§ PROBLEM DESCRIPTION:
Convert every line of the data below into a Markdown table with two columns, "Row" for a running row number and "Data line" for the line itself. Omit blank lines.

(Dataset entries)
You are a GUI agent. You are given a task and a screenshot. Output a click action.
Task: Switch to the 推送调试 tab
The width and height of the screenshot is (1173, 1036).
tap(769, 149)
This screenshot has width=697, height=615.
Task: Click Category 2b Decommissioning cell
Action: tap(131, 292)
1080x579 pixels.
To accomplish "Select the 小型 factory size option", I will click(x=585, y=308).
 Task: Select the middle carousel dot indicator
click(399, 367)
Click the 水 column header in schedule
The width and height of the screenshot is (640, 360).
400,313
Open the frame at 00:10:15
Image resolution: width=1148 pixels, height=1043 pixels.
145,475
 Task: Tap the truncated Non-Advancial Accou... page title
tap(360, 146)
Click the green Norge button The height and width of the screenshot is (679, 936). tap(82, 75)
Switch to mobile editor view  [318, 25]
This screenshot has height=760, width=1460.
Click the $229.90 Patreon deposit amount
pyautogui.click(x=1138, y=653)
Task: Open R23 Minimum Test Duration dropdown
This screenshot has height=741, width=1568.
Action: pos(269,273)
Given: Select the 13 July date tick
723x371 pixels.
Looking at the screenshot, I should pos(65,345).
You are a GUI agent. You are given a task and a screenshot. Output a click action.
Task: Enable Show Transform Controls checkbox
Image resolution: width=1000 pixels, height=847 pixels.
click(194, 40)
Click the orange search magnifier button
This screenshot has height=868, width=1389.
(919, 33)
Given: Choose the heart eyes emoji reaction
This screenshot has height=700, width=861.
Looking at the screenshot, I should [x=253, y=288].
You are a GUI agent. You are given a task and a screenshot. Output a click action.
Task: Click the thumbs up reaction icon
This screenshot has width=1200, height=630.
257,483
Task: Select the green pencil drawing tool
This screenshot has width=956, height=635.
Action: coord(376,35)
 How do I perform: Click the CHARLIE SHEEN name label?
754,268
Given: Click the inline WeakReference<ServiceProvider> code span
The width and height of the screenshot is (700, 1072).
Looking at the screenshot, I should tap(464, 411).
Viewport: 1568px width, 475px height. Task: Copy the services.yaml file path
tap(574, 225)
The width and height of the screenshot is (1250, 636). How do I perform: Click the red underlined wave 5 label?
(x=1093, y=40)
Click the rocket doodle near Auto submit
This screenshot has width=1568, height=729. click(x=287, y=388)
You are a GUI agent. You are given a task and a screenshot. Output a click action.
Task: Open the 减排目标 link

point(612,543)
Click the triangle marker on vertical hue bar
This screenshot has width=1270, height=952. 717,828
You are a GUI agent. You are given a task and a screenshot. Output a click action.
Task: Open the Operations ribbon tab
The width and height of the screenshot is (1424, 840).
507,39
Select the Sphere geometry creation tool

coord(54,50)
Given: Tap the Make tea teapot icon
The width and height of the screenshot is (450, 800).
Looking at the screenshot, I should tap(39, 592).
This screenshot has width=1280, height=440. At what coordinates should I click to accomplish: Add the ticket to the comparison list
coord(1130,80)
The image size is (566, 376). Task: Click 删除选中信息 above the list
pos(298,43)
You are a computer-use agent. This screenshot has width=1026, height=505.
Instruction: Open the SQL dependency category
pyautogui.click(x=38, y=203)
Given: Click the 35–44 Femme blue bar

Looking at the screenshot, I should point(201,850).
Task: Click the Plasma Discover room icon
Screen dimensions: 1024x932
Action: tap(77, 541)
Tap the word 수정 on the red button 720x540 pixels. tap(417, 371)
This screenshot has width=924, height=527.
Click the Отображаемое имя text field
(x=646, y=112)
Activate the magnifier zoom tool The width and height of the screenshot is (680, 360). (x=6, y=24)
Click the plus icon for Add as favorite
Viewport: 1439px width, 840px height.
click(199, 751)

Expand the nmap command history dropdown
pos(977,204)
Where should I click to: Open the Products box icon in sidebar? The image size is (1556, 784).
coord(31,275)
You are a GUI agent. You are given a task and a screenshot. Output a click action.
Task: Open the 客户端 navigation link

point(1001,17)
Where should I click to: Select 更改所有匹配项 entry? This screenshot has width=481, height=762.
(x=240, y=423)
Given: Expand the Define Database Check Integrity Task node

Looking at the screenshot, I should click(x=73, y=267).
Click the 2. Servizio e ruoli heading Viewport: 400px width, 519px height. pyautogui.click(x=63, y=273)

§ EXPECTED ANSWER:
| Row | Data line |
|---|---|
| 1 | You are a GUI agent. You are given a task and a screenshot. Output a click action. |
| 2 | Task: Switch to the 推送调试 tab |
| 3 | The width and height of the screenshot is (1173, 1036). |
| 4 | tap(769, 149) |
| 5 | This screenshot has width=697, height=615. |
| 6 | Task: Click Category 2b Decommissioning cell |
| 7 | Action: tap(131, 292) |
| 8 | 1080x579 pixels. |
| 9 | To accomplish "Select the 小型 factory size option", I will click(x=585, y=308). |
| 10 |  Task: Select the middle carousel dot indicator |
| 11 | click(399, 367) |
| 12 | Click the 水 column header in schedule |
| 13 | The width and height of the screenshot is (640, 360). |
| 14 | 400,313 |
| 15 | Open the frame at 00:10:15 |
| 16 | Image resolution: width=1148 pixels, height=1043 pixels. |
| 17 | 145,475 |
| 18 |  Task: Tap the truncated Non-Advancial Accou... page title |
| 19 | tap(360, 146) |
| 20 | Click the green Norge button The height and width of the screenshot is (679, 936). tap(82, 75) |
| 21 | Switch to mobile editor view  [318, 25] |
| 22 | This screenshot has height=760, width=1460. |
| 23 | Click the $229.90 Patreon deposit amount |
| 24 | pyautogui.click(x=1138, y=653) |
| 25 | Task: Open R23 Minimum Test Duration dropdown |
| 26 | This screenshot has height=741, width=1568. |
| 27 | Action: pos(269,273) |
| 28 | Given: Select the 13 July date tick |
| 29 | 723x371 pixels. |
| 30 | Looking at the screenshot, I should pos(65,345). |
| 31 | You are a GUI agent. You are given a task and a screenshot. Output a click action. |
| 32 | Task: Enable Show Transform Controls checkbox |
| 33 | Image resolution: width=1000 pixels, height=847 pixels. |
| 34 | click(194, 40) |
| 35 | Click the orange search magnifier button |
| 36 | This screenshot has height=868, width=1389. |
| 37 | (919, 33) |
| 38 | Given: Choose the heart eyes emoji reaction |
| 39 | This screenshot has height=700, width=861. |
| 40 | Looking at the screenshot, I should [x=253, y=288]. |
| 41 | You are a GUI agent. You are given a task and a screenshot. Output a click action. |
| 42 | Task: Click the thumbs up reaction icon |
| 43 | This screenshot has width=1200, height=630. |
| 44 | 257,483 |
| 45 | Task: Select the green pencil drawing tool |
| 46 | This screenshot has width=956, height=635. |
| 47 | Action: coord(376,35) |
| 48 |  How do I perform: Click the CHARLIE SHEEN name label? |
| 49 | 754,268 |
| 50 | Given: Click the inline WeakReference<ServiceProvider> code span |
| 51 | The width and height of the screenshot is (700, 1072). |
| 52 | Looking at the screenshot, I should tap(464, 411). |
| 53 | Viewport: 1568px width, 475px height. Task: Copy the services.yaml file path |
| 54 | tap(574, 225) |
| 55 | The width and height of the screenshot is (1250, 636). How do I perform: Click the red underlined wave 5 label? |
| 56 | (x=1093, y=40) |
| 57 | Click the rocket doodle near Auto submit |
| 58 | This screenshot has width=1568, height=729. click(x=287, y=388) |
| 59 | You are a GUI agent. You are given a task and a screenshot. Output a click action. |
| 60 | Task: Open the 减排目标 link |
| 61 | point(612,543) |
| 62 | Click the triangle marker on vertical hue bar |
| 63 | This screenshot has width=1270, height=952. 717,828 |
| 64 | You are a GUI agent. You are given a task and a screenshot. Output a click action. |
| 65 | Task: Open the Operations ribbon tab |
| 66 | The width and height of the screenshot is (1424, 840). |
| 67 | 507,39 |
| 68 | Select the Sphere geometry creation tool |
| 69 | coord(54,50) |
| 70 | Given: Tap the Make tea teapot icon |
| 71 | The width and height of the screenshot is (450, 800). |
| 72 | Looking at the screenshot, I should tap(39, 592). |
| 73 | This screenshot has width=1280, height=440. At what coordinates should I click to accomplish: Add the ticket to the comparison list |
| 74 | coord(1130,80) |
| 75 | The image size is (566, 376). Task: Click 删除选中信息 above the list |
| 76 | pos(298,43) |
| 77 | You are a computer-use agent. This screenshot has width=1026, height=505. |
| 78 | Instruction: Open the SQL dependency category |
| 79 | pyautogui.click(x=38, y=203) |
| 80 | Given: Click the 35–44 Femme blue bar |
| 81 | Looking at the screenshot, I should point(201,850). |
| 82 | Task: Click the Plasma Discover room icon |
| 83 | Screen dimensions: 1024x932 |
| 84 | Action: tap(77, 541) |
| 85 | Tap the word 수정 on the red button 720x540 pixels. tap(417, 371) |
| 86 | This screenshot has width=924, height=527. |
| 87 | Click the Отображаемое имя text field |
| 88 | (x=646, y=112) |
| 89 | Activate the magnifier zoom tool The width and height of the screenshot is (680, 360). (x=6, y=24) |
| 90 | Click the plus icon for Add as favorite |
| 91 | Viewport: 1439px width, 840px height. |
| 92 | click(199, 751) |
| 93 | Expand the nmap command history dropdown |
| 94 | pos(977,204) |
| 95 | Where should I click to: Open the Products box icon in sidebar? The image size is (1556, 784). |
| 96 | coord(31,275) |
| 97 | You are a GUI agent. You are given a task and a screenshot. Output a click action. |
| 98 | Task: Open the 客户端 navigation link |
| 99 | point(1001,17) |
| 100 | Where should I click to: Select 更改所有匹配项 entry? This screenshot has width=481, height=762. |
| 101 | (x=240, y=423) |
| 102 | Given: Expand the Define Database Check Integrity Task node |
| 103 | Looking at the screenshot, I should click(x=73, y=267). |
| 104 | Click the 2. Servizio e ruoli heading Viewport: 400px width, 519px height. pyautogui.click(x=63, y=273) |